The new question is, how many variations of a Trinity 5161 are there? The answer it seems is more than a few. There are cars for grain service and ones for sugar, potash and other dry bulk materials. I’ve found variations where the train line runs under the side sill or down the middle and the same goes for the brake rod. There are two different center sill designs as well as different loading hatch configurations. In short, modeling one isn’t as straightforward as I thought.

My preferred research method is to thoroughly photograph a full size car. This isn’t always practical, so like many of you, I turn to the Internet and look for the best resources I can find. In gaining experience with scratch building, I’ve become aware of how easy it is to mix the details from different production runs or classes of car. You think you are looking at examples of the same car but often you aren’t.

The model is lettered for Borax Corp. The full size car was part of a group of 75 cars built in September and October of 1998, numbered from 500116 to 500190. This information along with a photo for one of these cars appeared in the June 2003 issue of the now defunct Model Railroading magazine. It’s part of a six part series on these cars by author David A. Casdorph running from the March to August 2003 issues that is archived on the website. This series provided a few answers but the image of the car wasn’t especially helpful, which yielded more questions.

I did confirm my choice of center sill is correct, so I won’t have to redo it though I was fully prepared to do so if needed. I still have questions about the routing of the train line. With this design I’ve seen photos where the train line enters the center sill behind the truck bolster and I believe it runs inside the sill to the opposite end, though I can’t confirm that with certainty.

Also based on photos, I strongly suspect the brake rod runs down the center of the car above the sill, as I’ve modeled it. Atlas placed the rod under the side sill, which isn’t correct for this series, so it will have to come off. The other details are more straightforward and I feel I’m on solid ground with my choices.

I’ve temporarily set the car on the bolsters and trucks to check the progress and a few key dimensions. The appearance of components with a scale thickness is very satisfying.

This extra research is worth the time and effort because there is truth in these details that helps me understand how the car is built. I enjoy the challenge of consistently and accurately reproducing a subject in miniature and that understanding helps me express the values I want the modeling to have.

So yes, I’ll take as much time as I need to find information that helps me understand a subject. I’ll model details that few will see or appreciate because doing so makes me happy. It’s not an approach for every taste, just one among the many available to all of us.


Model Railroading magazine archive


  1. steve hurt

    I’d have to agree Mike, I have really learned a lot about how equipment is built or functions from building models. To me the research for a project is without a doubt as much fun as the construction.
-=-=-
» What you have to do
Pick up the post above about modeling a Trinity 5161 hopper car and continue it from its last sentence.

» Source excerpt
-=-=-
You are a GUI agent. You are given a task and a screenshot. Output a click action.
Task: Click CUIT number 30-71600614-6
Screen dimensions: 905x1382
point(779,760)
-=-=-
» Task answer
  2. Craig Townsend

    The other thing to think about when modeling is the prototype manufacturing. Often manufacturers won’t call out different ‘phases’ of the same car/locomotive. These changes are often organic in nature and sometimes don’t get even noted until railfans pick them out. For example EMD insists that they only made a single F3 locomotive. Modelers on the other hand have picked out different details and labeled them as F3 Phase I, Phase II, Phase III, etc.

    Compounding this difference is what you pointed out, the difference in commodity (I however think that this variable is a bit easier to research due to ORER’s and other info).

    Add the final piece of the puzzle, model manufacturers often just find one prototype model and mass produce it without regard to specific road number details or other important information.

    The more I move to specific prototype modeling, I’m learning that it’s almost easier just to completely strip factory paint and factory details and start all over with the plastic shell.

    All that said, I’m in the same boat with you and Steve. Prototype modeling can be challenging but the research provides the motivation to keep moving forward. I’ve been busy modeling a GN Snow Dozer now for almost 10 years, each version getting slightly more detailed/closer to the prototype as I discover more information to help me in my modeling.


  3. Simon

    Or you can end up with a model of a prototype which didn’t quite exist!

    Over here in the U.K back in 1973., Hornby brought out a well-detailed for its time model of a 4-6-0, of which around 850 were produced for the real railway. Aside from a small number of experimental versions trying out different valve gears, there were two immediately obvious differences. The first 225 or so had a short firebox and long boiler, and the rest a longer firebox and shorter boiler (or the other way around). The overall length was the same.
    But the model came out with a short firebox and short boiler… not quite sure how this happened, but this sort of mix-up of prototype dimensions/phases is all too common in models. The model did not look right in profile, failing to capture the slightly haunched look of the prototype. (LMS class 5, for anyone interested.) It had other errors, too, but they could be corrected.

    Despite what self-appointed voices of the silent majority say (thereby disenfranchising themselves!) getting the basics and the details right is what finescale is all about, and without finescalers raising these issues, models would not get better.

  4. mike

    Hi guys,

    Yes to all of the above in your comments.

    Steve: I’m also learning about modern railcars the more I understand their construction.

    Craig: Changes between production phases can be very subtle and with locomotives mostly internal. I didn’t realize that builders don’t distinguish between the changes like railfans do but that makes sense to me. To your point and Simon’s about model manufacturing, we’ve seen this for decades. We all know the blue box cars painted and lettered for any and every road. It’s understandable on one level since steel dies for injection molding aren’t cheap, but from a modeling perspective we’ve grown beyond generic stand-ins for the most part. Simon makes an excellent point about this with his loco example. And, as I learn more about freight cars, I’ve learned to be wary of commercial products. For example, that C&NW boxcar that often shows up in my photos has the wrong number series. The number Intermountain used is for an early series of wooden boxcars. It’s easily fixed with some decals but, again it speaks about the lack of research and how we as consumers tolerate things like this.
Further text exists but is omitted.